The pity and the fear kicked up in equal doses, fear just barely outracing it. I knew it couldn't be fear for herself, Alice wasn't afraid of anything. So that meant it had to be—

Her hand wrapped around my wrist, tighter than she probably knew. "I guess you were right," she said wryly. "He's not going to forgive you."

"He's—what?" Alice usually tried to be fairly direct about her visions, but I wasn't getting it this time.

"He's coming," she said grimly, getting off the bed, pushing a set of keys into my hands. "You have to go now. He's very angry, and he's going to do something he'll regret."

"What do you mean, me?" I said, trying to hand the keys back to her. I recognized them, it was the keys to my motorcycle, but the fact that she was handing them to me made me suspicious. A motorcycle was generally a one-person transportation.

"I can't come with you," she said, still brisk and busy, halfway to panic. "He's picking up on my visions of where you are and where you're going to be—if I'm this close to you I won't be able to prevent myself from seeing your future. I need to get far enough away—"

"Alice." I'd lost a lot of things in my life, and I was starting to get the hang of it. I knew where my limits were. I could lose my home and family and it would hurt like hell, it would close to kill me, but I would make it. I would deal. I could not lose Alice. She was my limit. Especially now, when I was spun half out of control, needed so badly to have something to hang onto. "I need you, okay? I need you. Can't we just—"

"Jasper, if I stay here, you will die," she said sharply. "I can see it." I stepped back, hit by the harshness of her tone. She stepped forward to close the gap I'd just made, putting her hand on the side of my face to kiss me. I kissed her back too hard, bending her spine—searching for something in her, some part of her I could anchor to when she was gone.

"You leave first," she said when she pulled away, half-breathless. "He won't kill me. Get out fast, take your bike and just get as far away as you can. Try to find more vampires, or even people, a group you can hide yourself in. It'll make it harder for him to hear you. Now go."

My body wasn't crazy about the idea of walking away—just keep looking at her for a few more seconds, it argued, just so you can remember the exact color of her eyes, after she's gone. Just a few more seconds. Alice saw my hesitation—she put her hands flat on my chest and pushed me away.

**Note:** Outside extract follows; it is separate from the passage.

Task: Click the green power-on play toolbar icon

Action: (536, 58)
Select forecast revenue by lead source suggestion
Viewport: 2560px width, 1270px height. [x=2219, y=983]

That got me all the way to the door, walking quickly, flipping the motorcycle keys up into my hand. I looked back as I opened it, just in case somehow things had changed in the last two seconds, but her eyes still looked the same. "Go," she said firmly, and with such force that I might have been offended if I hadn't been able to feel her fear and worry and pain at not leaving with me. "I'll find you as soon as it's safe."

I smiled the biggest smile I could manage. "Love you, doll."

"Love you, babe," she smiled back, ironically. "Now would you please get the hell out?"